Guten Morgen!
Es ist jetzt schon lange her.
Und die Tage, an denen ich dran denke, sind selten. Wie der Arzt sagte, dass
dieser Knoten doch nicht so harmlos sei wie vermutet. Es ist schon grotesk: Kein
Wehwehchen plagt, trotzdem ist auf einmal das Gefühl da, dem Tode nahe zu sein.
Wie gesagt: alles gut gegangen. Glück gehabt. Großartige Ärzte gehabt. Gott?
Weiß nicht. Haben denn die, die sterben, keinen gnädigen Gott?
Klar, hatte ich Angst. Aber ich
will über zwei andere Erfahrungen von damals reden. Die eine: Ich war
unglaublich neidisch. Ich war neidisch auf die glücklichen Kollegen, die ihren
Dienst machen und in langweiligen Sitzungen sitzen durften. Ich war neidisch
auf das glückliche Pärchen im Park, das sich lauthals stritt über irgendeinen
kleinen Mist. Ich war neidisch, neidisch, neidisch.

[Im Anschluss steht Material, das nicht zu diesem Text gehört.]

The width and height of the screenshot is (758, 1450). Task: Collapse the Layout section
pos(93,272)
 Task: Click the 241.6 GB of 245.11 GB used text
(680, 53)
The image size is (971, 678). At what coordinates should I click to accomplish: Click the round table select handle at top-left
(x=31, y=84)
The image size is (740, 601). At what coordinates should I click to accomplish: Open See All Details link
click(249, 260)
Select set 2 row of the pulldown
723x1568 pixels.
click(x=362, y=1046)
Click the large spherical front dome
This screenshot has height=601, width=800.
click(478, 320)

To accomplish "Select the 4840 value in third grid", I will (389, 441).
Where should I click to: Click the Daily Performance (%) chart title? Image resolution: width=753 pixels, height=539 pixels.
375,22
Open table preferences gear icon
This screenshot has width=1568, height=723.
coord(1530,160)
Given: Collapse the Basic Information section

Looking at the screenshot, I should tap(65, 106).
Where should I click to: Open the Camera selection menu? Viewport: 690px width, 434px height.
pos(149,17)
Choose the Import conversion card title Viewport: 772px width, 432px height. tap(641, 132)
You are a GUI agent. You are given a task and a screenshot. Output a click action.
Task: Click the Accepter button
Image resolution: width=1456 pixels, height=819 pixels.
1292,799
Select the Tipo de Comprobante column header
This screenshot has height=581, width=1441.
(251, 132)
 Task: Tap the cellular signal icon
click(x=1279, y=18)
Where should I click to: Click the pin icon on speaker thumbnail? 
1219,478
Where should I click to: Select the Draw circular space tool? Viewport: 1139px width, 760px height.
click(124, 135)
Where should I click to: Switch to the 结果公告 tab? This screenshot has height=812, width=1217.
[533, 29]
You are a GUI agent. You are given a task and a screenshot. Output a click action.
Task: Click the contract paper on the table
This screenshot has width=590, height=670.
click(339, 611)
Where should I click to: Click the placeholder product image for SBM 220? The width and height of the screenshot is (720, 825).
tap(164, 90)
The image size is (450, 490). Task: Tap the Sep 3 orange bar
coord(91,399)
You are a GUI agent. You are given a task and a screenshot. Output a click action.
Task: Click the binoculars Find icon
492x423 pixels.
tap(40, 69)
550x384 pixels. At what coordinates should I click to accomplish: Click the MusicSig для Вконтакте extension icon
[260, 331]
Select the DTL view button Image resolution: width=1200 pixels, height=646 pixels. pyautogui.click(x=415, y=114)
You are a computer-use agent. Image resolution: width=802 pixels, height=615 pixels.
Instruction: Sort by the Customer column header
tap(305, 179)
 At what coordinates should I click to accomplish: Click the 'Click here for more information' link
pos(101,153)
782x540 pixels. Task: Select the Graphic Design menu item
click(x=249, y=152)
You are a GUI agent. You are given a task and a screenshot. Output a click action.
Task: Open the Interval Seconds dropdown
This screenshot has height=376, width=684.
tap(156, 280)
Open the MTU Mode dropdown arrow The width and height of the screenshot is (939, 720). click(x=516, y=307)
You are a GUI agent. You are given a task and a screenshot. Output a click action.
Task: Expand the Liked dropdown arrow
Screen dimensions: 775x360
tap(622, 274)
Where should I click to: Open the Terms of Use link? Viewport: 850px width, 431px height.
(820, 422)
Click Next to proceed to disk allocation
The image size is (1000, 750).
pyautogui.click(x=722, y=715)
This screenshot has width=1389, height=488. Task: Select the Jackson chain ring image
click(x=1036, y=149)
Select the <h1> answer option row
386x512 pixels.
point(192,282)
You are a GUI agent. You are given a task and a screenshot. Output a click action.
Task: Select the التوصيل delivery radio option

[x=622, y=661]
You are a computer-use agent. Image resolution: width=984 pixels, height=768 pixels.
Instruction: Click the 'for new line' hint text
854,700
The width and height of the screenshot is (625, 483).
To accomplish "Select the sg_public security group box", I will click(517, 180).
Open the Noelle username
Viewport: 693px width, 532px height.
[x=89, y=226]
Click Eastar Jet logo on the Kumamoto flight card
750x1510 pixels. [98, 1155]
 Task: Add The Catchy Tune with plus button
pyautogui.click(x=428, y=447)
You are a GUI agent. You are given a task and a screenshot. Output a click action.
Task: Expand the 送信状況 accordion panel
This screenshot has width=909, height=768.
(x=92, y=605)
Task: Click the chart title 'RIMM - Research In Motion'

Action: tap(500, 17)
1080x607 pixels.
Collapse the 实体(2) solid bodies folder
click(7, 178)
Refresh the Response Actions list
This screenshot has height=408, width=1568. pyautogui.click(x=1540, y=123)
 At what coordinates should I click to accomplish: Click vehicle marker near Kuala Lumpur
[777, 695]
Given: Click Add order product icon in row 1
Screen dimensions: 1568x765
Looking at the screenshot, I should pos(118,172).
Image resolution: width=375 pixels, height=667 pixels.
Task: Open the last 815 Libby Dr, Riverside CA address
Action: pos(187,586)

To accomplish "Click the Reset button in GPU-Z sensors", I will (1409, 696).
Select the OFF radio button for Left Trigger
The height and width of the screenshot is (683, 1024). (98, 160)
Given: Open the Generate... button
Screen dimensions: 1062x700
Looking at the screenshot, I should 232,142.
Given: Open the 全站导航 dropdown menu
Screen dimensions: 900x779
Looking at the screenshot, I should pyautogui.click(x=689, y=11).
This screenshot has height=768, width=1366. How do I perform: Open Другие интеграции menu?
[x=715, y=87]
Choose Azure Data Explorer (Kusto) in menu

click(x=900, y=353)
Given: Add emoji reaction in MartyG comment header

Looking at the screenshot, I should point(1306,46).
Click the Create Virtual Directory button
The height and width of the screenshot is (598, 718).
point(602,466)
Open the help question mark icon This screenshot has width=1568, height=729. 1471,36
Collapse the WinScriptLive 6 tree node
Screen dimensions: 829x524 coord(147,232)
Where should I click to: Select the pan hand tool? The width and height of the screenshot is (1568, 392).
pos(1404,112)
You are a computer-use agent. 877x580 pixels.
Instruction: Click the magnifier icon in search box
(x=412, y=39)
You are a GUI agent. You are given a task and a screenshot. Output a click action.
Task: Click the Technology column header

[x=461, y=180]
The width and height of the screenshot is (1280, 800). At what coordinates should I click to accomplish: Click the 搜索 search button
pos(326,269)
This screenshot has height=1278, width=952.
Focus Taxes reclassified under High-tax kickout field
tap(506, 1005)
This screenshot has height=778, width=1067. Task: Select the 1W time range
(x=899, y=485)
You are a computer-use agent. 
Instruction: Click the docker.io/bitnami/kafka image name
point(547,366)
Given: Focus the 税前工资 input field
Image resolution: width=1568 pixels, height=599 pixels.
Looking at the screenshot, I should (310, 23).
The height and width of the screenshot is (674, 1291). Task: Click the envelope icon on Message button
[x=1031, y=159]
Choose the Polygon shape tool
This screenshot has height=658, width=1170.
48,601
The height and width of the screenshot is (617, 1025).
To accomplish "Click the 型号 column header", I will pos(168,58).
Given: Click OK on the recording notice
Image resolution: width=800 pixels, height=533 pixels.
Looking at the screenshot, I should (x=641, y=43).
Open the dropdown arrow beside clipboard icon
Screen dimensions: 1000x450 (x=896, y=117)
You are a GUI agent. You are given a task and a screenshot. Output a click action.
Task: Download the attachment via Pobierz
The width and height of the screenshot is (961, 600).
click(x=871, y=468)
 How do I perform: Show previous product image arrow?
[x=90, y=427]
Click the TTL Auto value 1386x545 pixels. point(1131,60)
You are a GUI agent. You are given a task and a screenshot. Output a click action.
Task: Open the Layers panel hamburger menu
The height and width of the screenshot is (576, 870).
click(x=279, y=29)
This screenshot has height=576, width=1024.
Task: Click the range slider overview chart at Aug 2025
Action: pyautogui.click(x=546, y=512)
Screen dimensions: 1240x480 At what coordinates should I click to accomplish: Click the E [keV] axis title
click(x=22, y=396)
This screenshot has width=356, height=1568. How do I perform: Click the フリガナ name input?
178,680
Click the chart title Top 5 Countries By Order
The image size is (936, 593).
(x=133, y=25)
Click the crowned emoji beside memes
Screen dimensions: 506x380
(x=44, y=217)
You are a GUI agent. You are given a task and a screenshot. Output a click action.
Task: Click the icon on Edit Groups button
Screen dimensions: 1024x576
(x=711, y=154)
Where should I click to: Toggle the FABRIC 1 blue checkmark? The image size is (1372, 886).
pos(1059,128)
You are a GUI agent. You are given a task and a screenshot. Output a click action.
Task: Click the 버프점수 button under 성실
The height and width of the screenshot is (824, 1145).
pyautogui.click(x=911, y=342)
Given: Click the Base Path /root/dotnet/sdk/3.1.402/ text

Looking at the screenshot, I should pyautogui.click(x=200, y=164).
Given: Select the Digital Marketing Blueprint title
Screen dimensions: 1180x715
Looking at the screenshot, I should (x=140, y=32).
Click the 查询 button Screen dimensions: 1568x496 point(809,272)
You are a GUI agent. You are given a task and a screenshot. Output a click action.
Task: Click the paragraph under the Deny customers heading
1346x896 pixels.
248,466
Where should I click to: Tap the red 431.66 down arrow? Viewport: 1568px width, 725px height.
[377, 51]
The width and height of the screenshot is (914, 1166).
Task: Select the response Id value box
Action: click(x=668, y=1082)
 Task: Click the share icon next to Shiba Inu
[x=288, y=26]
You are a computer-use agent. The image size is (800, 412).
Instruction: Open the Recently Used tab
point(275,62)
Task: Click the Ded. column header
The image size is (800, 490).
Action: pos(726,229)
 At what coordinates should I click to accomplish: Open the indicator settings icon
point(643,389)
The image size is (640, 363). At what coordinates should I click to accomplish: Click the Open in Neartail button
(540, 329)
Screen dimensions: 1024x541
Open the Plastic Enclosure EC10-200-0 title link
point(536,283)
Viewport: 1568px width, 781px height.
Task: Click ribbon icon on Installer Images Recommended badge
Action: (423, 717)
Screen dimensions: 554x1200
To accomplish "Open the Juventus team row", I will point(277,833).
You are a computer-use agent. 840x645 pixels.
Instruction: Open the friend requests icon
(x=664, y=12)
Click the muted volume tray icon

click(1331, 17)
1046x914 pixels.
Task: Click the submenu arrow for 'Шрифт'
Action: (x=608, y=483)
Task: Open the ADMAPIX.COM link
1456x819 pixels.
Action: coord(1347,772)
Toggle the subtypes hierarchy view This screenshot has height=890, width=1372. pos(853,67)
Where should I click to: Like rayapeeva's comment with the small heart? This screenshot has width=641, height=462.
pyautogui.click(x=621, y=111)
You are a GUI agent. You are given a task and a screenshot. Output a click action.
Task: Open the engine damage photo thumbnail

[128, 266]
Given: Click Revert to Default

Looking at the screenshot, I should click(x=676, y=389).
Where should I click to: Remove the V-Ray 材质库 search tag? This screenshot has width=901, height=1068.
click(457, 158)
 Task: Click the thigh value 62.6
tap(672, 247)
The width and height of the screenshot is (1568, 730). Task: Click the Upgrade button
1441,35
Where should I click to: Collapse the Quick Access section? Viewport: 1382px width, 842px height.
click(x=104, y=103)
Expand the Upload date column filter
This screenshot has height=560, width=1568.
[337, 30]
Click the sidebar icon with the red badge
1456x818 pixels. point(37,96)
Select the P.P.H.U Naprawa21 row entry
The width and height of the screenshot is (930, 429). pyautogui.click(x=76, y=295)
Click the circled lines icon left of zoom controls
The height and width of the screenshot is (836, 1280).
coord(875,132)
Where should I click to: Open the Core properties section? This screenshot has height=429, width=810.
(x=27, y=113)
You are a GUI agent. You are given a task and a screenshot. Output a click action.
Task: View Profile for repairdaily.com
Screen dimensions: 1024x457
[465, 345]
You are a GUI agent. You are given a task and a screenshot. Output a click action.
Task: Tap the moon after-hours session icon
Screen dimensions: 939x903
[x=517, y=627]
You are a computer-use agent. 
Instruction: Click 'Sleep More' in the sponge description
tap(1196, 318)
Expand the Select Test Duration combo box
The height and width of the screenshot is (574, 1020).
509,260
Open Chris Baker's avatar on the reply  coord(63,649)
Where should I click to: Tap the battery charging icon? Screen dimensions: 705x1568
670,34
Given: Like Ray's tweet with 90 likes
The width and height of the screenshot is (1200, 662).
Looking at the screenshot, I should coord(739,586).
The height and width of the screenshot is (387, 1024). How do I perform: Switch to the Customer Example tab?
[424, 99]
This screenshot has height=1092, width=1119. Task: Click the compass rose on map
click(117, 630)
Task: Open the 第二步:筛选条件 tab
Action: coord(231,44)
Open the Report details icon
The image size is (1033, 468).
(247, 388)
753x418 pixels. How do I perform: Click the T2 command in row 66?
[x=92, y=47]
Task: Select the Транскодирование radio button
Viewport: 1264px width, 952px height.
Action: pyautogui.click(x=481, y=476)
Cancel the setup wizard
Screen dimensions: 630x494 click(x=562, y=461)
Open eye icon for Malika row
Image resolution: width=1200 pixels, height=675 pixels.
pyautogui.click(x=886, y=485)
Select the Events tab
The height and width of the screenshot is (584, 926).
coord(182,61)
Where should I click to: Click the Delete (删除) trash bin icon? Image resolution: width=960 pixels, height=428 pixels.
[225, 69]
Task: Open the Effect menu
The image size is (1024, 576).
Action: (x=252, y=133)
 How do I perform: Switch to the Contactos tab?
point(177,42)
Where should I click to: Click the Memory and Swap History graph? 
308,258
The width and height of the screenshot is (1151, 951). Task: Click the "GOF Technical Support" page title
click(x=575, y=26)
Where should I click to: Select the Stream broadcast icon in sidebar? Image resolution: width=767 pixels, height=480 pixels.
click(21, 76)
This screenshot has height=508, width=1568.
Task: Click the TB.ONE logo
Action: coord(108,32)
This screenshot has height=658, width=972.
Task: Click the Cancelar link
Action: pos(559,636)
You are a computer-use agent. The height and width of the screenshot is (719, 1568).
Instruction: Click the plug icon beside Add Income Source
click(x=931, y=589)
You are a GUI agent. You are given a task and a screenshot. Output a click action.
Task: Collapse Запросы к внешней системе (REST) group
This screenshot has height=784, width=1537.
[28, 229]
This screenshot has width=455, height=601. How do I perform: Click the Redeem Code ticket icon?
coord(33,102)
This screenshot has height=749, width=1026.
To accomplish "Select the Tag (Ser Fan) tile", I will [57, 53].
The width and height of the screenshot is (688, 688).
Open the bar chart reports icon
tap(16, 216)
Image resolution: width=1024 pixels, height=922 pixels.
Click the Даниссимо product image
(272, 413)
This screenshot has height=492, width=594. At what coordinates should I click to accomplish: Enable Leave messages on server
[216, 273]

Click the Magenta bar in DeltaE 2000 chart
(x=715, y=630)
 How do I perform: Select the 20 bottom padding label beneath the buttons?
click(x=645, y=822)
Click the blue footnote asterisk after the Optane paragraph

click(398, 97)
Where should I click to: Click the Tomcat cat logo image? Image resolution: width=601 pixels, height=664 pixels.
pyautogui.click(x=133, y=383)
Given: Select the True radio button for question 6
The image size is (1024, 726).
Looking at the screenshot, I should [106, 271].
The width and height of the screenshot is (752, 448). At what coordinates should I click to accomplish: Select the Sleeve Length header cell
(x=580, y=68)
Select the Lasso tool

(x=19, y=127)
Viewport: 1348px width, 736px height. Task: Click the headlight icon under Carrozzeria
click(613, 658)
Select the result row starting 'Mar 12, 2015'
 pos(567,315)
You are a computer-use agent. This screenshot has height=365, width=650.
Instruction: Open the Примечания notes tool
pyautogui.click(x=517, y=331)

Warum ausgerechnet ich?
Total klischeehaft. Ich weiß, und wusste auch damals: Auf diese
selbstmitleidige Frage, kann es vernünftigerweise nur eine Antwort geben: Warum
nicht? Trotzdem. Sie kam mir ernsthaft in den Sinn. Ich fand es so ungerecht,
dass es mich erwischt hatte.
Und das andere: Zorn.
Zorn über die, die mir mit
dem Krebs ihrer angeheirateten Cousine, ihrer ehemaligen Kollegin oder ihres
übernächsten Nachbarn kamen und von deren Komplikationen oder Therapien
erzählten. Haltet den Mund. Kapiert ihr nicht? Mein Krebs gehört mir.
Zorn auch über alle, die mir
etwa so kamen: Du wirst gewiss in diesem Frühjahr die Schneeglöckchen viel
schöner wahrnehmen und das Leben zu schätzen wissen. Nein, wusste ich nicht.
Und wollte ich nicht. Erst recht nicht, wenn es von mir erwartet wurde. Als
wäre ein Tumor eine spirituelle Erfahrung. Als wäre es automatisch so, dass man
da wieder staunen, beten und glauben lernt. Stimmt nicht. Oder stimmt manchmal
und dann auch wieder das Gegenteil. Dass nämlich alles leer und freudlos ist
und der liebe Gott einem gestohlen bleiben kann.
Zorn am meisten über die, die
Moral versprühten und meinten, dass man sich von der Krankheit veredeln lassen
sollte. „Die Friederike“, so empörte sich bei mir eine Kollegin über jene, die
ich hier Friederike nenne, „die hat auch Krebs gehabt. Aber die hat nichts in
ihrem Leben verändert.“ Ehrlich nicht? Dann ist es ja gut.
Eine meiner besten
Seelsorgerinnen war Brigitte. Sie kam nach resolutem Klopfen ins Krankenzimmer
geschneit, warf mit Schmackes ihr Mitbringsel, eine Tüte Paprikachips, auf die
Bettdecke und schleuderte die gepfefferten Worte hinterher: „Was für eine Scheiße!“.
Und da hatte sie vollkommen recht. Mehr war nicht zu sagen. Aber gut, dass das
mal einer außer mir sagte. Das ist eine echte Grundlage, auf der man weitermachen
kann.
Natürlich verändert eine
gravierende Krankheit das Leben. Sie macht empfindlicher. Und sie macht
unempfindlicher. Sie raubt Vertrauen. Und sie schenkt anderes Vertrauen. Sie
macht weicher. Und sie macht härter. Meine Krankheit damals hat mir nicht Gott
näher gebracht. Aber er, er ist mir öfter nahegekommen – nicht, wenn ich es
wollte, sondern wann er es wollte. Ich bin zuversichtlich, dass er es weiter so
halten wird.
(Ende WDR 4, Verabschiedung
für WDR 3 und WDR 5:)
Einen gesegneten Tag wünscht
Ihnen Pfarrerin Silke Niemeyer aus Münster.